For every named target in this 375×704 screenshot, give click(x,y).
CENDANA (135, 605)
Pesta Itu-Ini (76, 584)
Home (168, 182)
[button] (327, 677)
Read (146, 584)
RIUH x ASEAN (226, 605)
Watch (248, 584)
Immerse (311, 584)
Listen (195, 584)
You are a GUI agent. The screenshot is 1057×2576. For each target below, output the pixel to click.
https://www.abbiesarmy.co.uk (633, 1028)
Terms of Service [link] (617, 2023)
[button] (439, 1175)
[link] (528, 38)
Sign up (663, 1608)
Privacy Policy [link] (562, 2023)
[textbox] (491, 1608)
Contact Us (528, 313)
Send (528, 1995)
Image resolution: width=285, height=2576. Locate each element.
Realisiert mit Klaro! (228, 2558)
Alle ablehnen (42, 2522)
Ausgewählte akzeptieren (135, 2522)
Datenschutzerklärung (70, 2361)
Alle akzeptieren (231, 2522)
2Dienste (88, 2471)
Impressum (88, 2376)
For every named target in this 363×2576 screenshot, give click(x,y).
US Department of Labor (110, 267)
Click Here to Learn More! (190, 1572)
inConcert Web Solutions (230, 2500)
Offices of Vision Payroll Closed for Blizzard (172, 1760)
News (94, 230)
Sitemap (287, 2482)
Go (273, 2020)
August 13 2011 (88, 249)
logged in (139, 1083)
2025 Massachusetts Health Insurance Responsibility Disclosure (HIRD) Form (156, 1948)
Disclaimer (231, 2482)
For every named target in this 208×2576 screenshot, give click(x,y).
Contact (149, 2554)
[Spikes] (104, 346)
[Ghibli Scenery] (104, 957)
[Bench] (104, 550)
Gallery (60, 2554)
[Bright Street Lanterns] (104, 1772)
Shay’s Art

-.-.-

WHAT YOU ARE ASKED TO DO — Throughout the records above, find the lines in which the word "every" appears and return them.

TASK OUTPUT —
For every named target in this 375×704 screenshot, give click(x,y).
For every named target in this 363×2576 screenshot, give click(x,y).
For every named target in this 208×2576 screenshot, give click(x,y).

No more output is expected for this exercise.